• Document passage:
####################

I may need some help understanding how that's a "differing opinion" about how to clean up data.

To me that doesn't pass the smell test. In my state, they've just changed the thresholds. "New science is showing XYZ so in response counties can now eat at restaurants if their shits under 20"
Changing a threshold is not changing the underlying data. One is attempting to be rational and iterate through policy, and the other is lying.

Edit: Just to be explicit, yes I'm calling out the false equivalence as a logical fallacy.

Right no shit. What I'm arguing is that people take the path of least resistance and it would have been far easier to announce a policy change than cook the books. I am saying that if opening up was the only reason, I do not believe that's the path they would take. Of course I'm just basing this off of my own feels.
> Outside of the island nations and China, deaths have a weak correlation with public policy.

South Korea, Vietnam, Finland, Norway and Thailand are not island nations and yet have a rate of death an order of magnitude lower than the US.

South Korea is basically an island. Their only border is an impregnable military zone. Norway and Finland speak more to density than their geography.

But yeah, we need to learn what was different in Vietnam and Thailand. Vietnam is especially interesting, but it could be easily argued that one of their tools is unavailable here (forced detention at camps for the infected)

Chalking anything up to geography or density seems like a reach. Ireland and the UK are islands and are doing rather poorly. South Korea has high density. Canada has low density, but a highly urbanized population. It’s done better than the US which has similar urbanization but worse than the nations that I mentioned earlier.
England is an island in geography, but it has a lot of truck (lorry) traffic to and from the continent, via ferries and the rail line under the channel. It's not just containerized freight, the trucks with drivers drive on and drive off the other modes of transit.

Being an island isn't required; you need effective border controls, and effective control of population behavior. It's just a lot easier to have effective border control with an island; but England certainly didn't make use of that possibility.

Right it's pretty fucking willy-nilly no matter the conditions you are testing for correlation. The nations you mentioned all had pretty different public responses as well.

That is why I think it's dangerous to proclaim lockdowns are a panacea because with a few exceptions you end up with similar results but a fucked economy

how is that more dangerous than avoiding a lockdown claiming that public policy doesn't matter? In what ways is the economy killing people right now?
Suicides are way up. So are overdoses.

But the real tragedy is the lack of support for third world countries due to the contraction of the global economy. Millions will die due to a reduction in vaccines and treatable illnesses in the developing world. Millions. But it seems we are okay with that as long as _we_ don't get covid

It's dangerous because poorly executed lockdowns can be counterproductive. New cases are currently higher in many locked-down states than they are in Florida - this is of course a multifactorial process, but part of the story has to be that people have stopped complying with the lockdowns.
It's relatively simple: lockdowns are effective to the extent that they reduce contacts between people. In countries that actually implemented strict lockdowns that substantially reduced contacts between people, transmission fell, R went below 1, and the epidemic receded.

The most effective strategy for countries that have large numbers of cases is to go into a strict lockdown, in order to bring case numbers down as quickly as possible. Then they can reopen to a much larger extent than they would otherwise be able to. China and several other countries have successfully done this.

####################

• Information shown:
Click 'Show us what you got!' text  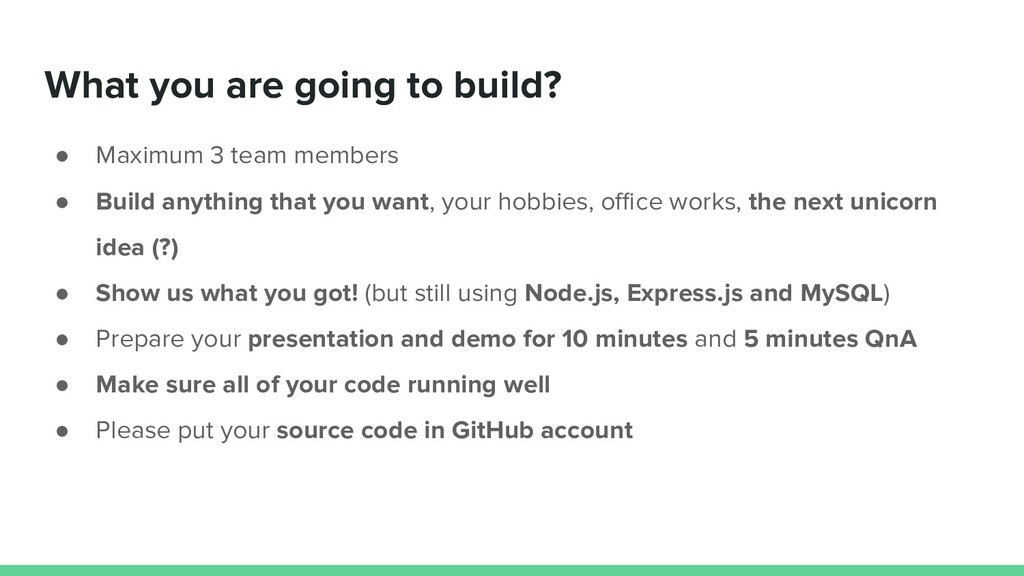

####################

• Prompt:
Write out the COVID lockdown discussion above word for word, from "I may need some" to "a logical fallacy.".

• Task output:
I may need some help understanding how that's a "differing opinion" about how to clean up data.

To me that doesn't pass the smell test. In my state, they've just changed the thresholds. "New science is showing XYZ so in response counties can now eat at restaurants if their shits under 20"
Changing a threshold is not changing the underlying data. One is attempting to be rational and iterate through policy, and the other is lying.

Edit: Just to be explicit, yes I'm calling out the false equivalence as a logical fallacy.